**What to work on**: One part of the entries below is wanted: the lines from the one containing "[بریتانیا مشخصات سراج‌الدین" through the one containing "[ایران: همه کشورها". Write those out exactly and nothing else.

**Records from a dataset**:
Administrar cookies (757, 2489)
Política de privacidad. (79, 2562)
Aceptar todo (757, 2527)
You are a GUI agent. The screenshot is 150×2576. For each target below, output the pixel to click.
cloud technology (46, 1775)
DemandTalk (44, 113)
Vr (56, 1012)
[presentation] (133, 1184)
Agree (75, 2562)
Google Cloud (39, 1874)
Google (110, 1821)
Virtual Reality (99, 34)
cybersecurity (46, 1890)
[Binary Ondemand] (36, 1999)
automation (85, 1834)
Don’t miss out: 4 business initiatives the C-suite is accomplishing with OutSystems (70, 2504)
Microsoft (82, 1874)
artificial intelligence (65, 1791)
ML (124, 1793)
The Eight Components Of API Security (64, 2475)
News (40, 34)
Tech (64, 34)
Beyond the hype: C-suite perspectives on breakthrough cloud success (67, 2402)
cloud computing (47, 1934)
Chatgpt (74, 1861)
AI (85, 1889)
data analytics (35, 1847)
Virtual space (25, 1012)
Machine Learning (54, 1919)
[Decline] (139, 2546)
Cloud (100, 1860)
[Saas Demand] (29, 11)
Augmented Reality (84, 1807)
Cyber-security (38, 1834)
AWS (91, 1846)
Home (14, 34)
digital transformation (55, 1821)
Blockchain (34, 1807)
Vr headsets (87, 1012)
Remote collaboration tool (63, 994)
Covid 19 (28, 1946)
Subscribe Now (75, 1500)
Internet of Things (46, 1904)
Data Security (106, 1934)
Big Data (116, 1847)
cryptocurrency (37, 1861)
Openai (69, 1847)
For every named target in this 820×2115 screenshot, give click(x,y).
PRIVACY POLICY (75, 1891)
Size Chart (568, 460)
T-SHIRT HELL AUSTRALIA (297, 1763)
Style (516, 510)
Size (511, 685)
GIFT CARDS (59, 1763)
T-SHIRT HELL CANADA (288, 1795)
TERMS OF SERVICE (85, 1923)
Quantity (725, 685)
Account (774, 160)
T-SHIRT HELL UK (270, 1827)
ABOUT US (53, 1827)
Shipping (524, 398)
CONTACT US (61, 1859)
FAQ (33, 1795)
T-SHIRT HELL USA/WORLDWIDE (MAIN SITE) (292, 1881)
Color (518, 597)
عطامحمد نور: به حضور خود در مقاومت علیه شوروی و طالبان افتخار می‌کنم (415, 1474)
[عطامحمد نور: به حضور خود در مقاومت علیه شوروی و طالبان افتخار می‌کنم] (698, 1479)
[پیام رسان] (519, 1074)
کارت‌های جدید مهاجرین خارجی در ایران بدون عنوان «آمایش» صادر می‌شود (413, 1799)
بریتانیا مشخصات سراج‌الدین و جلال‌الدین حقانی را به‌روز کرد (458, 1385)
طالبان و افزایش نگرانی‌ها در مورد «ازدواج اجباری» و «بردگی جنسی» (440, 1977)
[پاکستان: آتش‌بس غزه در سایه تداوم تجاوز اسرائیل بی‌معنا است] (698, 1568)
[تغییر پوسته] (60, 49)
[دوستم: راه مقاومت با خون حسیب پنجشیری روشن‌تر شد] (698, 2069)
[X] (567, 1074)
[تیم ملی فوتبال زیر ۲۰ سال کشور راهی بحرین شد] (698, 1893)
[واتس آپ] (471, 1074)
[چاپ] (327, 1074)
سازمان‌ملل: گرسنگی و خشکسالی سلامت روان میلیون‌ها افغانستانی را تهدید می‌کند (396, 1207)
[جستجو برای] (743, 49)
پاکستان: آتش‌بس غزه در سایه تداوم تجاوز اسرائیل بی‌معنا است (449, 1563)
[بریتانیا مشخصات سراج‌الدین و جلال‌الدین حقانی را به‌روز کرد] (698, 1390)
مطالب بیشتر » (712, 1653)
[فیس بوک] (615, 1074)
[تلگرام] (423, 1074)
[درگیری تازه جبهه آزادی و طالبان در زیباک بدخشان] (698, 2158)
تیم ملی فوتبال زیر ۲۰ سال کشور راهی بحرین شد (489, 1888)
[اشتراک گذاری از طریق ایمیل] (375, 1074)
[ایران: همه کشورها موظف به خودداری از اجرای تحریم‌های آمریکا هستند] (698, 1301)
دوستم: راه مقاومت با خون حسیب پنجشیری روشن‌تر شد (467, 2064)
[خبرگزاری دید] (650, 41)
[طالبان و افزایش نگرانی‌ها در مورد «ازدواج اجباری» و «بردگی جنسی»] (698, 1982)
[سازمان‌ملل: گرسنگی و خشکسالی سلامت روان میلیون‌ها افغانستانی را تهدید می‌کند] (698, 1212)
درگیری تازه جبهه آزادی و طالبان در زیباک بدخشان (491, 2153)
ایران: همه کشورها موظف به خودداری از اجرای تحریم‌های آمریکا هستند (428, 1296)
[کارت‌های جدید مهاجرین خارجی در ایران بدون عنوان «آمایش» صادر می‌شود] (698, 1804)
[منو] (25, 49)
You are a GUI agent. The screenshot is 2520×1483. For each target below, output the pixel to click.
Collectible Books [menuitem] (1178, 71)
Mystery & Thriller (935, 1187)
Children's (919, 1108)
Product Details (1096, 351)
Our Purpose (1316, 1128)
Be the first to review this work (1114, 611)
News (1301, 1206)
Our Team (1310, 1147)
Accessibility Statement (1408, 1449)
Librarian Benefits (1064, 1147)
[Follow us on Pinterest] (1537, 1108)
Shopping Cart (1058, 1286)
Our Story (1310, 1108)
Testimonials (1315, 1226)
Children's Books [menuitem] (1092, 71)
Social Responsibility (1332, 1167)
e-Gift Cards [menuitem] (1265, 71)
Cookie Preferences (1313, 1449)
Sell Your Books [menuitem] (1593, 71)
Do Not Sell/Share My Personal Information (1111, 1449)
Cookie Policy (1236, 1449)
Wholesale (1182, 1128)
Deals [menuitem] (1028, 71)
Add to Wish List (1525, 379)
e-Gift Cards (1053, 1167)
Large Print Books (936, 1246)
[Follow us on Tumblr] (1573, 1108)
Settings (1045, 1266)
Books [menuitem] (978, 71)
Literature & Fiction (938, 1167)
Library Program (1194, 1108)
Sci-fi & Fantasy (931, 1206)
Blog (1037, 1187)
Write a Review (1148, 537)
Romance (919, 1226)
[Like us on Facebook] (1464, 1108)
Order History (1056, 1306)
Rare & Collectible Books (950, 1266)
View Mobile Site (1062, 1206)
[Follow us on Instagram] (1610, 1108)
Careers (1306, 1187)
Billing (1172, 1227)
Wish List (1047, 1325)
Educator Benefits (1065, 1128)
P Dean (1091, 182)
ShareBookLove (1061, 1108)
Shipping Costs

**Answer space**:
[بریتانیا مشخصات سراج‌الدین و جلال‌الدین حقانی را به‌روز کرد] (698, 1390)
مطالب بیشتر » (712, 1653)
[فیس بوک] (615, 1074)
[تلگرام] (423, 1074)
[درگیری تازه جبهه آزادی و طالبان در زیباک بدخشان] (698, 2158)
تیم ملی فوتبال زیر ۲۰ سال کشور راهی بحرین شد (489, 1888)
[اشتراک گذاری از طریق ایمیل] (375, 1074)
[ایران: همه کشورها موظف به خودداری از اجرای تحریم‌های آمریکا هستند] (698, 1301)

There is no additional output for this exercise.